Modern cosmology heavily relies on statistical methods. At the same time, the recent explosion of available data, resulting from current and forthcoming astronomical sky surveys, provides unique challenges, and opportunities, to statistics. Successful collaboration grows from the ground. For this to happen, researchers, especially junior ones, need opportunities to meet each other and to exchange ideas.
The aim of this project is to promote novel research and fuel new discoveries at the interface of two areas of much current interest: the statistical theory of extreme values and the study of cosmological observables. Statistics of extremes concerns inference for rare, possibly unobserved events. In cosmology, these may refer to the cosmic microwave background radiation – the oldest light we can see –, the clustering properties of large scale structure tracers and the cosmological signatures of gravitational lensing.
This will be achieved by means of a three-day intensive residential workshop open to a limited number of highly motivated junior participants. In particular, the workshop will intertwine presentations of the state-of-the-art of both fields, roundtable discussion, peer learning and coaching activities with the intent to foster the interchange of ideas among junior and senior researchers. Networking will be facilitated by the relaxed and enriching environment of the workshop venue.
Participation to the workshop is upon invitation, though all session talks will be live-streamed.
For further information, please, drop an email to cosmo2023@stat.unipd.it
A collaborative project by
within the framework of the UNIL - UNIPD 2022 joint call for projects
Starts at 19:30.
In this talk we introduce the basic results of univariate Extreme Value Theory (EVT) that give rise to two of the most popular statistical methods for analysing extremes used in applications: the block maxima and peaks-over-threshold. We discuss one of the most important practical aims of EVT that is the tail risk estimation. We introduce expectiles as an alternative risk measure to the commonly used value at risk. We provide a basis for inference on extreme expectiles in a general β-mixing context that encompasses ARMA and GARCH models with heavy tailed innovations. We show the utility of the proposal when the data are serially dependent with simulations and a real data application.
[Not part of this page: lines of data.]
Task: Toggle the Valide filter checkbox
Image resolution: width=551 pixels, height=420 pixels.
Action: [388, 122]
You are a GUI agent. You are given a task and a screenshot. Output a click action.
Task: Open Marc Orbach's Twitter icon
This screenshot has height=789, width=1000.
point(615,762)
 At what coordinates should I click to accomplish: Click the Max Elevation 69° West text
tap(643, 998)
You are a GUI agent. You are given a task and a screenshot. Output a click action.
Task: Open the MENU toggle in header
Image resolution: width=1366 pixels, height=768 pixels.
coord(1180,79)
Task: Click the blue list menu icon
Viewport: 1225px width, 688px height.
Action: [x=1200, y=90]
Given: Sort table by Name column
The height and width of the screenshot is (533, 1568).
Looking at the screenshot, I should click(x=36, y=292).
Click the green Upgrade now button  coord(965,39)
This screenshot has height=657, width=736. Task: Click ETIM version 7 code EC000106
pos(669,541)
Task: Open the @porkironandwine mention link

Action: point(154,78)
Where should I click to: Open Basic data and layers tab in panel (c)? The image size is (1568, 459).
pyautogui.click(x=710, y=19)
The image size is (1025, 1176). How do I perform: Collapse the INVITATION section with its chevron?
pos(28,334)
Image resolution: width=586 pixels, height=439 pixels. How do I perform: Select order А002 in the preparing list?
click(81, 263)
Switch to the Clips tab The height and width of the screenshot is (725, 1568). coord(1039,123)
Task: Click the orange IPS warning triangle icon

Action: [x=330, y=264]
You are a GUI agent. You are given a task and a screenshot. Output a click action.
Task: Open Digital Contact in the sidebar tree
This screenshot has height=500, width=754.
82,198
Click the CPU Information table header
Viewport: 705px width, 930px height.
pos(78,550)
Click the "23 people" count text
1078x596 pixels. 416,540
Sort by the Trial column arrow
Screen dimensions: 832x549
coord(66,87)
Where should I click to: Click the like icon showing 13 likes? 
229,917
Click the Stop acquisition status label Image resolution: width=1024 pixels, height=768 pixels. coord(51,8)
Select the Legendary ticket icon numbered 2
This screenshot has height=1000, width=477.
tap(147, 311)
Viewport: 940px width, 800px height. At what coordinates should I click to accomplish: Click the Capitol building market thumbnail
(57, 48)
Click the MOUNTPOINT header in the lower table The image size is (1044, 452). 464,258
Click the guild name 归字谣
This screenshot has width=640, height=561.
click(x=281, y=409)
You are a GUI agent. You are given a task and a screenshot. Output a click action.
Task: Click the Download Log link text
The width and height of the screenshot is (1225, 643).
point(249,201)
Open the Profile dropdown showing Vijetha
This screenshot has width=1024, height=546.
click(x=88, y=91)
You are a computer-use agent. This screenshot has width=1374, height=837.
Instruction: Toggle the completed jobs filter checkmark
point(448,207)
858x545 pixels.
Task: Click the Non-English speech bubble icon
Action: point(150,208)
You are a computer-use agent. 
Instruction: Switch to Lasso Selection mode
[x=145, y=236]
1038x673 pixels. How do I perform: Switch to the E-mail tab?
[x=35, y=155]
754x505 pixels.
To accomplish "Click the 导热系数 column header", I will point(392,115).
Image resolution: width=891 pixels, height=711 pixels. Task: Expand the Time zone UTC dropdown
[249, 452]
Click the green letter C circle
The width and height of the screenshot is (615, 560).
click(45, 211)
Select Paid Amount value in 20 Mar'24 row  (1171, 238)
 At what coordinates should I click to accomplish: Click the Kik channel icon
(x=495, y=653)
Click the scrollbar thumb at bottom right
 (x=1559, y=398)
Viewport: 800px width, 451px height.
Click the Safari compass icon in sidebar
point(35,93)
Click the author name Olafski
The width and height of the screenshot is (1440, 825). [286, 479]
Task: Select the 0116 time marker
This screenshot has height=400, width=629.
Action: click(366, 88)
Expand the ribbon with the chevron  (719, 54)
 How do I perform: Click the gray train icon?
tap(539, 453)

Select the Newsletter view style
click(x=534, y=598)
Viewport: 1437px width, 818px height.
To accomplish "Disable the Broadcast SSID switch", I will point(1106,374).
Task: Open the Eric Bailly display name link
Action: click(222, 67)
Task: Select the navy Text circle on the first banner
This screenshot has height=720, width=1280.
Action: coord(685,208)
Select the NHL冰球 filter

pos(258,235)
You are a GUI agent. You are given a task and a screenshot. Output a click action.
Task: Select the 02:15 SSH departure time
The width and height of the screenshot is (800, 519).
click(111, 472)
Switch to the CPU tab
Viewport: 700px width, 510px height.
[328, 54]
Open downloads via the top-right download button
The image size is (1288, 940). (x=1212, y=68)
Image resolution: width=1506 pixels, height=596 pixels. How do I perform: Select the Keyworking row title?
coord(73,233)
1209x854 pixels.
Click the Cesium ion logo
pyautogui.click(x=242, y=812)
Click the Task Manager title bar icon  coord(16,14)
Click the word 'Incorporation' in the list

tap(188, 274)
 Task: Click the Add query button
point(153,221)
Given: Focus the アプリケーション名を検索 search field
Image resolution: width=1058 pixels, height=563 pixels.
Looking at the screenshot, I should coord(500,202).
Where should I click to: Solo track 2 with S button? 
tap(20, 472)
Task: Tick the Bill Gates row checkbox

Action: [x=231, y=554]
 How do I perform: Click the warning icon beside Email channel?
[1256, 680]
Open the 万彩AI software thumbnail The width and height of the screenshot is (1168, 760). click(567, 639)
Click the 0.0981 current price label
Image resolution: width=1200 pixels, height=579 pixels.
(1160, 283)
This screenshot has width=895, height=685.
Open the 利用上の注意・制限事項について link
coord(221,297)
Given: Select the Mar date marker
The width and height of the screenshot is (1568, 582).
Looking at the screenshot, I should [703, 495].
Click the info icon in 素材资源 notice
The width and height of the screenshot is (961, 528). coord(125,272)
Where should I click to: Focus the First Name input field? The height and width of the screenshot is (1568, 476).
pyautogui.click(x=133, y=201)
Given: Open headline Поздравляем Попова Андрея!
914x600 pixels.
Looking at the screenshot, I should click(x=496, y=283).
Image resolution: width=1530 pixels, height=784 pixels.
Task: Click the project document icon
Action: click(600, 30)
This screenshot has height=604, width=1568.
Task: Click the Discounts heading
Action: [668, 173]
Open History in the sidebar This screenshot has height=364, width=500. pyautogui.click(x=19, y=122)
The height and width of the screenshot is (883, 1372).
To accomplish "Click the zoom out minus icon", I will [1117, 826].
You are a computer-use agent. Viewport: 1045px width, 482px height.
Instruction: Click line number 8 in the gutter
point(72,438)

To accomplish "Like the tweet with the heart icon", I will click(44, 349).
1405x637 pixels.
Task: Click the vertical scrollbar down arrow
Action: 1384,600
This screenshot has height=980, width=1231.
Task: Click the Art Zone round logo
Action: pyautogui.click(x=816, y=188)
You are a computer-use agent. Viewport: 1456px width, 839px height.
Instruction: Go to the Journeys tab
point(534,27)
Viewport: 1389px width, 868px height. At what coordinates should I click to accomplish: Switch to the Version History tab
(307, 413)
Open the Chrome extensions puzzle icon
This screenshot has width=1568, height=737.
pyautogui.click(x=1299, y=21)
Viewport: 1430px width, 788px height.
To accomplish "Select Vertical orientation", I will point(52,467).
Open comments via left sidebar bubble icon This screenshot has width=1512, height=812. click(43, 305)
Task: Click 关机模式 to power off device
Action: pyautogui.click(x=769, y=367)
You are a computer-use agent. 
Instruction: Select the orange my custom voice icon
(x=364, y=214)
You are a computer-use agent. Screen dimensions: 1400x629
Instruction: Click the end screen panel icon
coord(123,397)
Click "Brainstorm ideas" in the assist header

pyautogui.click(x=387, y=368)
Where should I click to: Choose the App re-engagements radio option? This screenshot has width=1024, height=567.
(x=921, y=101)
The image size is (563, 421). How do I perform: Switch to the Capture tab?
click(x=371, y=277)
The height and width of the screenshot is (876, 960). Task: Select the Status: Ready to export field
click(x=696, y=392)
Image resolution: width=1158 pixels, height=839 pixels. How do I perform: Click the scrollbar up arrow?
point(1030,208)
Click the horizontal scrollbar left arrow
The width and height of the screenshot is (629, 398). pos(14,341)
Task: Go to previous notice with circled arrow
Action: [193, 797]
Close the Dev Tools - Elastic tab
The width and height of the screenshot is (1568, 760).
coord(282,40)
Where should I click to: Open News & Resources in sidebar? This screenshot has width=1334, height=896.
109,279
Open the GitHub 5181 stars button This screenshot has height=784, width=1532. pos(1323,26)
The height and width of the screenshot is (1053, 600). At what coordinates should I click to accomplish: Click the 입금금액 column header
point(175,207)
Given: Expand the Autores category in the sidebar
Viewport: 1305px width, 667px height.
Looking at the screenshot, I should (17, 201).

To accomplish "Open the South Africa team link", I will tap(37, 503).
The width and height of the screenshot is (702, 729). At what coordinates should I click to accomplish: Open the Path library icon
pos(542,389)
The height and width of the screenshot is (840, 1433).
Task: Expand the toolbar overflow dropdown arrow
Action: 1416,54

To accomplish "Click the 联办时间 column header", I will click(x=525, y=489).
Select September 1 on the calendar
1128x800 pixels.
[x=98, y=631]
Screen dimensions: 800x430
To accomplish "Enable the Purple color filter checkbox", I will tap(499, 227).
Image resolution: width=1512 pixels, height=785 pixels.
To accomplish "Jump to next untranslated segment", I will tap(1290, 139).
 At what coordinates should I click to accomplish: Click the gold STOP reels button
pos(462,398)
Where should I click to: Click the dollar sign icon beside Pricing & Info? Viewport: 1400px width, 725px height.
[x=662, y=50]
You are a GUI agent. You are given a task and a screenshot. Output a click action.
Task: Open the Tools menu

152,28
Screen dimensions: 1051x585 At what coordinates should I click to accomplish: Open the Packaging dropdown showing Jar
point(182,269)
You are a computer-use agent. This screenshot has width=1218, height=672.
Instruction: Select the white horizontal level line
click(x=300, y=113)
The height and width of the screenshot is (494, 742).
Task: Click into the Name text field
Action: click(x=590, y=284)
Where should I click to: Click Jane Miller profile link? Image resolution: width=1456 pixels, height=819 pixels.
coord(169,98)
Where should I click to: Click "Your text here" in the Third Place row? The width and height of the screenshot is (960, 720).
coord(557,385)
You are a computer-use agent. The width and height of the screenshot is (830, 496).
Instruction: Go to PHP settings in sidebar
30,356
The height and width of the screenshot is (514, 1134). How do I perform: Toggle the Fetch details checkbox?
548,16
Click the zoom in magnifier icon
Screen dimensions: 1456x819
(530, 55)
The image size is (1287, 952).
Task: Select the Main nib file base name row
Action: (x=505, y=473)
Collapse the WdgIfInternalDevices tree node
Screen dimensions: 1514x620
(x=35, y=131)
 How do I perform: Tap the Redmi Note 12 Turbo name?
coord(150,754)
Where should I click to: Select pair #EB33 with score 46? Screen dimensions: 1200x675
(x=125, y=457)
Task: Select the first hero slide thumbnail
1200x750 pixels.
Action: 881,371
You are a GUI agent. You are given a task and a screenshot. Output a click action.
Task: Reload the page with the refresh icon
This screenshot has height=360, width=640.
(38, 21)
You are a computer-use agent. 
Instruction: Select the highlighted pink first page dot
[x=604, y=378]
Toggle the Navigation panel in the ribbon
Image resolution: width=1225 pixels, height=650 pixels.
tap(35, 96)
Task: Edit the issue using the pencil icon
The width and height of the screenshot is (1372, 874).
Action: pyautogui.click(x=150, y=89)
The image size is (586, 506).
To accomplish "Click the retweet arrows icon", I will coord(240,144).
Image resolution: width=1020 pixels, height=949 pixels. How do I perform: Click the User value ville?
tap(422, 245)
The statistical theory for extremes was initiated by J. Pickands III (1975). Since then, a plethora of frequentist methods (based or not on likelihood functions) have been proposed to estimate tail probabilities. In this field, Bayesian methods were first developed in the 1990s, however they have gained popularity only recently. On the one hand, this is due to the availability of machines with increasing computing power, allowing to speed up the calculation routines required for inference. On the other hand, this is due to the increasing focus on prediction, naturally incorporated in a Bayesian setting, which offers convenient tools for probabilistic forecasting. This talk illustrates the developments in statics of extremes, spanning from estimation techniques based on empirical processes to Bayesian inferential procedures. It concludes skimming over some more recently proposed hybrid methods (empirical Bayes).
In this talk I will provide a brief overview of some key words in the standard dictionary used in Cosmology, including some of the basic statistical tools to investigate various cosmological processes (focusing in particular on the so called Inflationary phase during the Early Universe and the generation of primordial gravitational waves). I will focus on the physics behind some of these processes that might be responsible for distinct statistical signatures in cosmological observables, such as non-Gaussianity of the primordial density fields leading to structure formation in the Universe, specific aspects of primordial gravitational waves, statistical "anomalies" in the Cosmic Microwave Background. The talk is mainly intended to set up a common language between the two main audiences of the workshop.
One of the main goals of observational cosmology is the measurement of cosmological parameters, using the Cosmic Microwave Background (CMB) or the galaxy distribution 2-point function (power spectrum). This procedure would optimally extract all cosmological information if the CMB and galaxy density fields were perfectly Gaussian. Non-Gaussian features are however imprinted in these fields, both through gravitational evolution of cosmic structures and through possible non-linear interactions during the primordial inflationary process. Cosmological non-Gaussianity is therefore a powerful tool to test inflation, improve our constraints on cosmological parameters and get a better understanding of the structure formation process. Its observational and statistical study is a complex data analysis task, which I will discuss in this talk.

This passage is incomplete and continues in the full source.